Tuesday, August 30th

Tasks:

Jordan

  • Started cytosolic GFP cultures for tomorrow
  • Interviewed Dr. Postelnick
  • Worked on travel grant
  • Read instructions for millipore filters

Michelle

  • Ran western blot
    • We successfully expressed Cas9
    • There are no bands in lanes 2-4 because Thush didn’t induce the promoter but Ben offered to run another Western after inducing
    • It was a good control
    • Cas9 seems to appear between the 97 and 191 kDa bands, but closer to the 97 kDa band, which is expected (~114 kDa is what we’re going for)
    • Each of the “Cas9 Assembled” lanes have a lot more bands than expected, and this could be attributed to truncated protein expression and cleavage sites
    • Kelly can give us cells we can run a western on as a control, to see if the extra bands on lanes 5-7 are attributed to noise

Sam

  • Interviewed Dr.
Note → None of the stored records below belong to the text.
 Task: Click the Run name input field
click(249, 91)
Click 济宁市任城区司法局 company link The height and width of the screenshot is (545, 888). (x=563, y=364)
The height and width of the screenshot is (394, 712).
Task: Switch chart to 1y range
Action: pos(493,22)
Postelnick
  • Emailed Dr. Tullman-Ercek
  • Cited antibiotics pamphlet for adults

Tasfia

  • DpnI digest of Cas9-Lrz-SS PCR products from 8.29.16
  • Golden Gate PCR for sfGFP and mCherry (nine reactions, one 50-uL reaction for each)
    • sfGFP taken from 8.23.16 miniprep
    • mCherry taken from 7.35.16 miniprep
    • Amount of template used:
    • Conditions: 95°C (5:00) | 95°C (0:07), 54°C (0:10), 72°C (0:43) | 72°C (2:00)
  • Ran gels on Tet-Lrz-GFP (8.29.16), Cas9-Lrz-SS (8.29.16), and all the GFP/mCherry for GG PCR products (8.30.16)
    • Used SybrSafe from Jewett lab (bands were very faint on all gels)
    • Recommended: Use ~3 uL SybrSafe on small 10-well gels (with SybrGreen you can get away with ~1 uL)
    • These gels used ~3 uL on the 14-well gels

    2kB band is very faint

Tyler

  • Redesigned primers for restriction digestion of Cas9 into PSB1C3
  • Looked into reusing primers for sequencing of gRNA
  • Transformation test with Cam plates
    • Cam and Tet plate test results
      • Tet plates prepared with Kelly’s LB grew exponentially more colonies than tet plates prepared with our LB on August 8th
      • gRNA Gibson product grew one colony
      • Nothing grew on plates prepared with our LB, plates prepared with Kelly’s LB, or Kelly’s already-prepared plates from Leonard lab
      • There’s probably something wrong with our positive control plasmid for Cam
  • Drafted e-mail to Tullman-Ercek w/Sam